Post-Patch Verification
- Confirm the cPanel build is at or above the patched version for the branch.
- Confirm the LiteSpeed User-End cPanel Plugin is no longer available to cPanel users unless LiteSpeed has published a fixed version and you deliberately reinstalled it.
- Confirm auto-install for the user-end plugin is off until you are ready to re-enable it.
- Review recent cPanel, WHM, LiteSpeed, sudo, shell, and account-management logs for unusual administrator actions.
- Check reseller and high-risk customer accounts first, especially if they had cPanel access during the exposure window.

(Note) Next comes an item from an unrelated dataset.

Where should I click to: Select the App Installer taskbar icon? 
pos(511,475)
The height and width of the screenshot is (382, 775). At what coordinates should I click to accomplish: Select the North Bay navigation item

- Tell customers plainly if a panel feature was removed temporarily. Silence creates tickets; clear maintenance notes reduce panic.
What To Tell Customers
Use plain language: “We applied the May 2026 cPanel & WHM security update and temporarily removed or disabled the LiteSpeed user-end cPanel integration while the vendor finalizes safe plugin guidance. This does not mean your WordPress LiteSpeed Cache plugin was removed. Website caching and server LiteSpeed service may continue normally, but the cPanel-side management shortcut may be unavailable until the fixed component is confirmed.”
Source Links
- cPanel support: SEC-73728 May 19, 2026 security update
- cPanel support: SEC-73755 May 19, 2026 security update
- LiteSpeed documentation: cPanel user-end plugin
- LiteSpeed documentation: cPanel plugin management command
- myglobalHOST: May 2026 cPanel security patch timeline and LiteSpeed user-end plugin note
- Maxinames: cPanel May 20 TSR pre-announcement
Bottom Line
Patch cPanel now, verify the branch, remove or disable the LiteSpeed User-End cPanel Plugin if it remains available, and keep an eye on cPanel and LiteSpeed for the fixed plugin path. May 2026 has already shown that hosting control-panel bugs move quickly from “scheduled patch” to “active incident.” Treat this one with that same urgency.